La blessure qui tache


L'Inter, pourtant, n'était pas non plus une destination par défaut pour le joueur, puisqu'il en profitait pour retrouver Luciano Spalletti, qui l'avait déjà eu sous ses ordres à la Roma lors de l'exercice 2016-2017. « J’ai choisi ma destination, l’Inter, car je savais que Spalletti voulait m’avoir et que c’était la décision la plus juste. » Là, le Mister assigne le Ninja au rôle de meneur du jeu de son 4-2-3-1, comme lorsqu'il le dirigeait dans la capitale, mais la sauce tardera à prendre. La faute, entre autres, à une pré-saison pourrie par une blessure qui éloigne le joueur des terrains jusqu'à la fin août : « J’ai connu plusieurs blessures cette saison et j’aurais très certainement pu faire mieux cette année. J’ai été conditionné par la blessure de pré-saison... Si j’avais connu une préparation physique complète, peut-être que les autres n’auraient pas suivi derrière. Je ne suis toutefois pas encore arrivé au top de ma forme. Si je me fie à mes autres saisons, je suis cette année moins satisfait de mes prestations. »

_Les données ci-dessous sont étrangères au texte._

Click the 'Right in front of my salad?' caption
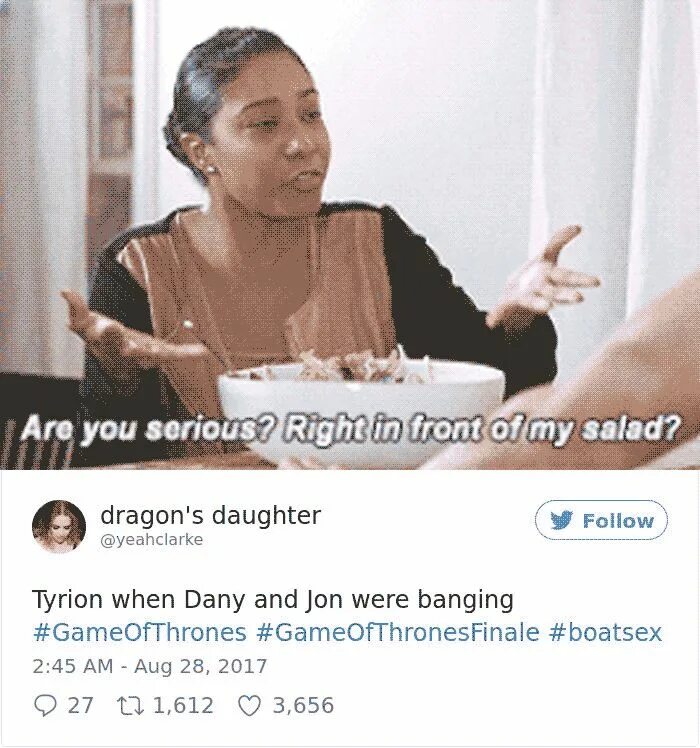 tap(482, 428)
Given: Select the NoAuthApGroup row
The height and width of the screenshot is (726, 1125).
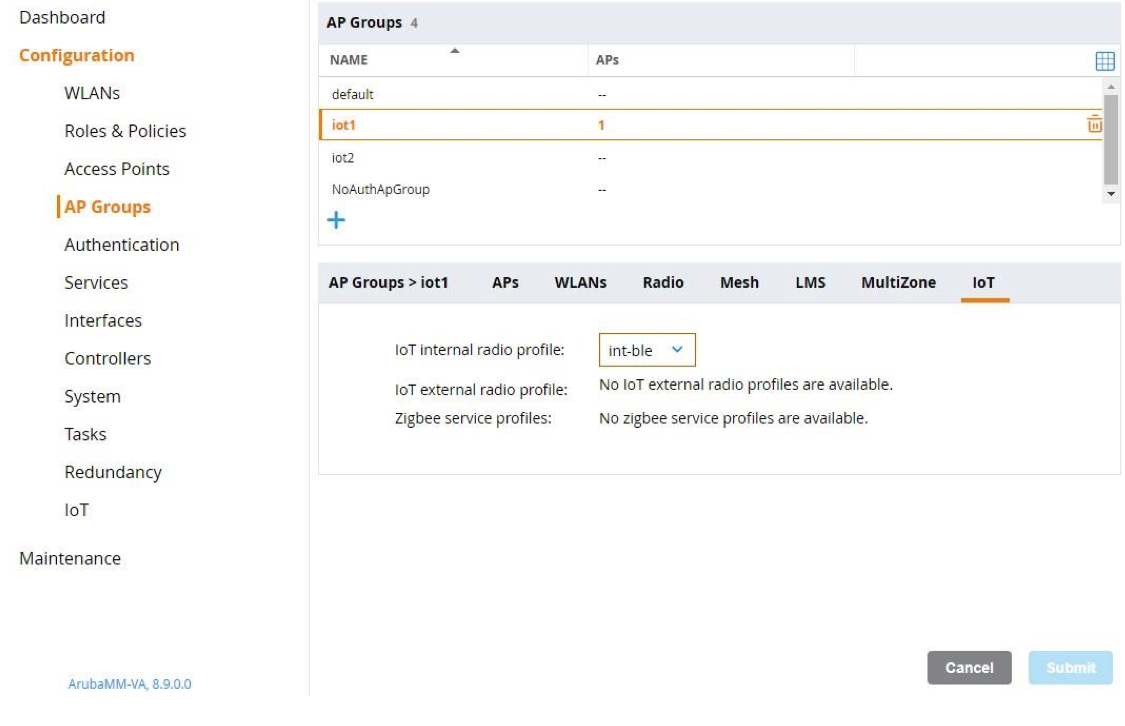Looking at the screenshot, I should [380, 189].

Le corps détraqué, la tête encore à moitié à Rome, Nainggolan foire dans les grandes largeurs sa première partie d'exercice en bleu et noir, avant de se rabibocher mi-février avec Spalletti, en lui promettant d'enfin arrêter les conneries. « J'avais des problèmes qui n'avaient rien à voir avec le foot... confiait alors Radja. Depuis des années, j'attache peu d'importance à mon comportement en dehors du terrain. Mais je réalise que ce n'est plus possible à mon âge. Nous avons décidé de mettre des choses en place avec l'Inter, car je sais que j'ai commis une erreur. Les détails de ce pacte sont privés, mais je veux donner quelque chose en retour. »

La tête à l'Inter


Une entente cordiale qui semble porter ses fruits en fin de saison. De nouveau titularisé lors des trois derniers matchs, le Belge a redonné un coup de fouet au jeu de l'Inter, qui reste sur deux victoires et un nul acquis face au Genoa, Froninone et l'Atalanta. Mais c'est désormais la Roma, cinquième, à six points des Nerazzurri, qui se profile et avec elle une rencontre décisive dans l'optique d'une éventuelle qualification en C1. Un match où Radja va devoir mettre son cœur de côté, accepter que la boucle est bouclée avec le club de la capitale, pour définitivement embrasser son nouveau destin nerazzurro : « À l’aller, à l’Olimpico, j'ai laissé tomber, je ne voulais pas jouer. (Rires.) Non, en vrai, malheureusement, j’étais réellement blessé... J’ai connu des années inoubliables à Rome et j’y ai encore tant de beaux souvenirs... Mais c’est une aventure terminée et un nouveau chapitre qui s’est ouvert à moi. » Un nouveau chapitre, où une victoire face à la Roma à Giuseppe Meazza constituerait sans aucun doute un premier symbole de renaissance.

Par Adrien Candau Tous propos issus du Corriere dello Sport.